If you’re a dreamer, a wisher, a liar, a magic bean buyer, or you just hate doing dishes and taking the garbage out, you’ll surely find something to relate to in our episode on celebrated author, illustrator, poet, and all-around Renaissance Man Shel Silverstein.

Though WHERE THE SIDEWALK ENDS was first published in 1974, long before we were even born, Silverstein’s groundbreaking poetry collection was a staple in classrooms, on library shelves, and at bedtime throughout our childhoods, along with later volumes A LIGHT IN THE ATTIC and FALLING UP.

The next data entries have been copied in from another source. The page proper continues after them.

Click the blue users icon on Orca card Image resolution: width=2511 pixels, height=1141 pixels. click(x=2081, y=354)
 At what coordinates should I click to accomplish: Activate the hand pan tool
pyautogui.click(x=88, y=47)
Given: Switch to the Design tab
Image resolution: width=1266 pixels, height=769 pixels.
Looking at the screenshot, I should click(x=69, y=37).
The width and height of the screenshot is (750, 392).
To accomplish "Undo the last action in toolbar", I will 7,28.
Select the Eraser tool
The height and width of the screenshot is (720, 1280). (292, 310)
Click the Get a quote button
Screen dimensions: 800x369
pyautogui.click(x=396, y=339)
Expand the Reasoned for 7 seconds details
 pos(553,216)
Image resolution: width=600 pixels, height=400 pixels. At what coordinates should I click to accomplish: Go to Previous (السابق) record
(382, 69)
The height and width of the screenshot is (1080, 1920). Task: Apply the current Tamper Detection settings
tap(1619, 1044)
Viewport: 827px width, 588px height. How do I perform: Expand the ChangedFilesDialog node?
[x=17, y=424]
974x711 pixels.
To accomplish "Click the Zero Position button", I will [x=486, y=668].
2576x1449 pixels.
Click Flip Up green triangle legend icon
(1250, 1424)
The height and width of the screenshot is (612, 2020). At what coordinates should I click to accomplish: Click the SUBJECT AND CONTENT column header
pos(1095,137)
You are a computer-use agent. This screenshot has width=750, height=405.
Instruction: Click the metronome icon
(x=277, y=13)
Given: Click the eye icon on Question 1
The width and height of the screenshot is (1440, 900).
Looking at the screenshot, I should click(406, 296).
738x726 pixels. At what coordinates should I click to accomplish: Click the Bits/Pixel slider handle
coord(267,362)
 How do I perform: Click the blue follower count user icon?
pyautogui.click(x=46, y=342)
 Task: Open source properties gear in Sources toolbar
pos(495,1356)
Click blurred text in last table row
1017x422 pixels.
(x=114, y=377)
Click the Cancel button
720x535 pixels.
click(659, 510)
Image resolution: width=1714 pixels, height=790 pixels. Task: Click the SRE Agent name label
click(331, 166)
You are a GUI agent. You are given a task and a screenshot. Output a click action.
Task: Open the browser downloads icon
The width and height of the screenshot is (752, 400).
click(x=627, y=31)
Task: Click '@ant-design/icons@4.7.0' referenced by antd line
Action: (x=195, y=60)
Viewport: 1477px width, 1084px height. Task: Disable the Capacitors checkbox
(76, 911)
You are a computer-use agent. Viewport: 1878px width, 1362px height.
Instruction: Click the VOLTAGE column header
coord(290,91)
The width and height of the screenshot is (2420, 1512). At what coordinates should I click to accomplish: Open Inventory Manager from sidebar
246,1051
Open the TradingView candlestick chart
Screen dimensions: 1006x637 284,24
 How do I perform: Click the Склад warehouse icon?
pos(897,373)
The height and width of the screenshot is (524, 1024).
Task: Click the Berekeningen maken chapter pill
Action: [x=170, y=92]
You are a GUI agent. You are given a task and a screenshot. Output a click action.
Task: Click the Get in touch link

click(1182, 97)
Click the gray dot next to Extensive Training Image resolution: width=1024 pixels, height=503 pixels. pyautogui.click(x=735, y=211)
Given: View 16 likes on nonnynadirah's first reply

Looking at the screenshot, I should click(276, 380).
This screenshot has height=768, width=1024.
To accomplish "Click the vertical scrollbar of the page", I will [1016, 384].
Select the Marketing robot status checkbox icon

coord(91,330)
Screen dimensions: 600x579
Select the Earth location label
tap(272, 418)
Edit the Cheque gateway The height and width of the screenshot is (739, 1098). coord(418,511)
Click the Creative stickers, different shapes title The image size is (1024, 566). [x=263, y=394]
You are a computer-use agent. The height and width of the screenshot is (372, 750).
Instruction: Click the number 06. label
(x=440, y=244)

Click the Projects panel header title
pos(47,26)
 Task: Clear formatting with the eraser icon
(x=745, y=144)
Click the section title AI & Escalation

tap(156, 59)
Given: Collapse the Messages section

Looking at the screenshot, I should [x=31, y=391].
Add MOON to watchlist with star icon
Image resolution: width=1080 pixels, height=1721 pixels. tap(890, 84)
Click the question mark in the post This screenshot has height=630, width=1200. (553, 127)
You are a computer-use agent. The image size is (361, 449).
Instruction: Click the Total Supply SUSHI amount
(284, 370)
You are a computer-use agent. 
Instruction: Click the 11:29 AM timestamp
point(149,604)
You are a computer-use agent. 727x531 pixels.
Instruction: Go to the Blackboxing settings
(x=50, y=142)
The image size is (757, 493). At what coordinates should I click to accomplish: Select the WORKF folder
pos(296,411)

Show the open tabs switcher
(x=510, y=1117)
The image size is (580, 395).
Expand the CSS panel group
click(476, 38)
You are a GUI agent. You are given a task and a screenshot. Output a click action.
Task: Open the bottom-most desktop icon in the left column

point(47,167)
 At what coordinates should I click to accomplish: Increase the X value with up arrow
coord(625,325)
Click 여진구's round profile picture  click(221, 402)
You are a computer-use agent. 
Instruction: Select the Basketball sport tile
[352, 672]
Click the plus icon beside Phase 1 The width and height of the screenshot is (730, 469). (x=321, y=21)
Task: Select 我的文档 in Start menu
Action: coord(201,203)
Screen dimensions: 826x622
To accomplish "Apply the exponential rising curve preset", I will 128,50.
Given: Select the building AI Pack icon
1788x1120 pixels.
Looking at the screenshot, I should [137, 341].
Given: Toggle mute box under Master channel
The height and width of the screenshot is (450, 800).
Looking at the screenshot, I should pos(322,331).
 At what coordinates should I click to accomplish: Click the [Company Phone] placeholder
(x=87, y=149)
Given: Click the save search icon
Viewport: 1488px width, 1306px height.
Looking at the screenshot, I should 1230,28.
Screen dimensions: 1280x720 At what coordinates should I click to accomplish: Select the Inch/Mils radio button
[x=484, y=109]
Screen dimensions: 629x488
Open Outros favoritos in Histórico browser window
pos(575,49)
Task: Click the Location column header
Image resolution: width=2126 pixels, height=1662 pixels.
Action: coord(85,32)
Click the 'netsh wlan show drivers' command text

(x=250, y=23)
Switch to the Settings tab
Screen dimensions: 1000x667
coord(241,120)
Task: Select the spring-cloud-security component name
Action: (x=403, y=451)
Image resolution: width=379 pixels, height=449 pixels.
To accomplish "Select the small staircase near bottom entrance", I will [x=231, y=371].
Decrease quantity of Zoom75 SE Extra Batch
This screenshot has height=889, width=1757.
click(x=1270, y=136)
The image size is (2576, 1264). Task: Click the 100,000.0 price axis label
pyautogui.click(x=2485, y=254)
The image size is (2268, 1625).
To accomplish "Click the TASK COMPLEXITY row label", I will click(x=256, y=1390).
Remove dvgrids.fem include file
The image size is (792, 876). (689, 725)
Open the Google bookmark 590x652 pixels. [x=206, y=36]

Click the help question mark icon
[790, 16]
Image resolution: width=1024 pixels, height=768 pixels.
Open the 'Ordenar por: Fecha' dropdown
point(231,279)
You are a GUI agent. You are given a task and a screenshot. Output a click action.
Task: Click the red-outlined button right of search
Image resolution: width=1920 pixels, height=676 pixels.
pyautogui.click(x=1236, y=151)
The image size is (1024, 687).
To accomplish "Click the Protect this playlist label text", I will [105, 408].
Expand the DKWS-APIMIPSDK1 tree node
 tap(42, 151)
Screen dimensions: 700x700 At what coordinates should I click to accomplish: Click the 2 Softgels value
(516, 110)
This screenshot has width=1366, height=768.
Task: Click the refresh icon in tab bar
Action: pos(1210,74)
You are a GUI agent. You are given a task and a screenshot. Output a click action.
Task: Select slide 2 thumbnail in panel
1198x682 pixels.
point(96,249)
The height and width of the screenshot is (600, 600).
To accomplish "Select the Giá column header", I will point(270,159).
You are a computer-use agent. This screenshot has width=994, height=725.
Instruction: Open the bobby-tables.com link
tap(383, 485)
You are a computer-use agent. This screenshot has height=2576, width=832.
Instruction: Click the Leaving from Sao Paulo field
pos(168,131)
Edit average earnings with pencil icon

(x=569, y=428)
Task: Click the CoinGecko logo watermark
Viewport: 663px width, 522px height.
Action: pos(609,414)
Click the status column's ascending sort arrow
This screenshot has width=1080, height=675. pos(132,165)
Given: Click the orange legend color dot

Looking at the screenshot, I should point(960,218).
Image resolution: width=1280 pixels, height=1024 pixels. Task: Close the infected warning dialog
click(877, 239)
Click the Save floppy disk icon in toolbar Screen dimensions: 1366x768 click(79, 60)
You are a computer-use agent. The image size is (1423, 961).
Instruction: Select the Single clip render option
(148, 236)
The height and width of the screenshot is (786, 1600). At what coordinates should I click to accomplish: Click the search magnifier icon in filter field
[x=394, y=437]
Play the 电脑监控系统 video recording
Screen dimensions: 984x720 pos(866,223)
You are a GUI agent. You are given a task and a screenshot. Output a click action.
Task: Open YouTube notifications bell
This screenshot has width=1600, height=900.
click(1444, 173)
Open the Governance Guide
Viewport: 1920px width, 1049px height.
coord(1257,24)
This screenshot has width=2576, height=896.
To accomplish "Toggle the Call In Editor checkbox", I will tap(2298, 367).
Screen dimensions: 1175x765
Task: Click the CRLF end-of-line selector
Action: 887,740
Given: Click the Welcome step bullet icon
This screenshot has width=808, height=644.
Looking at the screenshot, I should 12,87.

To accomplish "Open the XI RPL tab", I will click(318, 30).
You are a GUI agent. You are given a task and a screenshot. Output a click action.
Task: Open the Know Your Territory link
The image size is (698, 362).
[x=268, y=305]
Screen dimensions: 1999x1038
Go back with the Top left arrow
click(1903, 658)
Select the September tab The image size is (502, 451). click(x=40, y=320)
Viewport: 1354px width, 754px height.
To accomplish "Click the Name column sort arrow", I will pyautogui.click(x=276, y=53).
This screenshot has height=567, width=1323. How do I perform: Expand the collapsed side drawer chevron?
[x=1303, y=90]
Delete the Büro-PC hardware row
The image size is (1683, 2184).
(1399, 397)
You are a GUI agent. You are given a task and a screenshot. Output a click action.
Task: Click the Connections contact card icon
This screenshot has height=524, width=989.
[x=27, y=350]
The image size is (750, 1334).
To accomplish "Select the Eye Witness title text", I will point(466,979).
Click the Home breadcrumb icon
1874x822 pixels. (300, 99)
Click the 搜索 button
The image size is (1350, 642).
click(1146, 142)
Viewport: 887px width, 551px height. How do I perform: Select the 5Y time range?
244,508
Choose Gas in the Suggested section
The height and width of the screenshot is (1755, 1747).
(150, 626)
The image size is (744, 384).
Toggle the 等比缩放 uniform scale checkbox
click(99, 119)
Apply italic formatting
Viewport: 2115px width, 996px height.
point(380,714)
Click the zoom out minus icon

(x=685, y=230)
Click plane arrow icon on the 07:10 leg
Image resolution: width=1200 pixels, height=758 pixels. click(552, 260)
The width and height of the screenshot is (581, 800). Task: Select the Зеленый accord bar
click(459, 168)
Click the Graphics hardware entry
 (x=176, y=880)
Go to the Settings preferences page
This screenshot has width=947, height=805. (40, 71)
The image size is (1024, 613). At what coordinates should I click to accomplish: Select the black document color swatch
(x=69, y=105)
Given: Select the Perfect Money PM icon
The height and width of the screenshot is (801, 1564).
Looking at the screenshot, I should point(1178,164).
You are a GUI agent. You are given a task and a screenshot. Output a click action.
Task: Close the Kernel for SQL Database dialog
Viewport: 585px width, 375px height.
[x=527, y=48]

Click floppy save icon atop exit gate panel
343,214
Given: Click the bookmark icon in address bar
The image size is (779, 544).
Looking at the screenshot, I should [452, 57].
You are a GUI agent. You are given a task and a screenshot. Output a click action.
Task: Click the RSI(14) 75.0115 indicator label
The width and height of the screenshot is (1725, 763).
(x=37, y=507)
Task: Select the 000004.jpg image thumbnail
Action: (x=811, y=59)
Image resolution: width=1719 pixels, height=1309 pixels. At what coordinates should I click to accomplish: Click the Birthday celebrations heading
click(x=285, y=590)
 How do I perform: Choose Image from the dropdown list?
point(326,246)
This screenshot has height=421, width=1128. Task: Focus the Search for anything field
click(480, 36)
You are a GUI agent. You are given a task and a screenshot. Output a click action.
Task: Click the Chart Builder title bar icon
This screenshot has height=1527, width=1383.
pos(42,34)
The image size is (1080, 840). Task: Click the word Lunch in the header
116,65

Award-winning author Elissa Brent Weissman joins us for a look at how writing for young readers has changed in the decades since we were young readers ourselves. Then we discuss Uncle Shelby’s salacious origins (far outside the realm of children’s fiction) and have a heated debate about what his massively popular children’s book THE GIVING TREE is really about. Finally, we dive back into Silverstein’s poetry to share which pieces still strike a chord with us.

Revisit Hungry Kid Island, get reacquainted with Ridiculous Rose, and fire up the Homework Machine one last time, because we’ve got some flax golden tales to spin in the latest episode of When We Were Young — the only podcast that 10 out of 10 tree stumps agree makes them happy.

Follow us on Twitter and Instagram at @WWWYshow, on Facebook at Facebook.com/WWWYShow and email episode suggestions to wwwyshow@gmail.com. Don’t forget to subscribe and review us on Apple Podcasts and Google Podcasts so more folks check out the show!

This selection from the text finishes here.